▶ [DATASET ENTRIES]
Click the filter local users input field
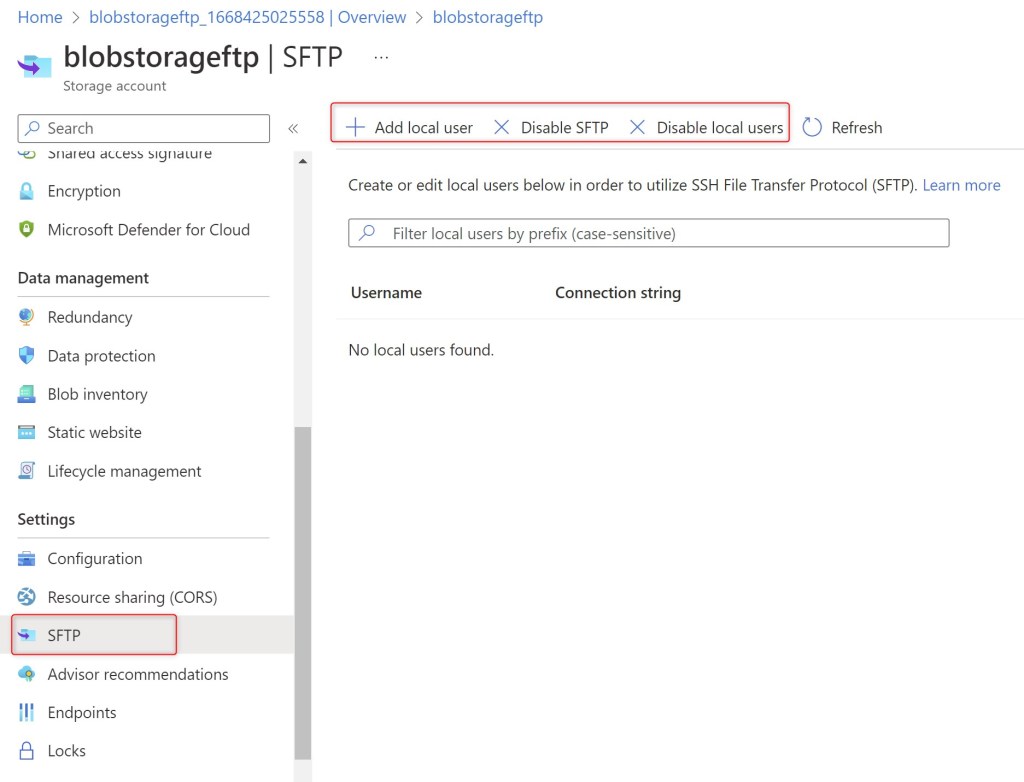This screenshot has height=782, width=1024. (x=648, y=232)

==

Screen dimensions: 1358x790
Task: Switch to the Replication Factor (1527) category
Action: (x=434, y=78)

▶ [GIVEN PROBLEM]
How many lines in the rows above contain the string "filter", with case counting? Give only the number.

▶ [SOLUTION TO THIS PROBLEM]
1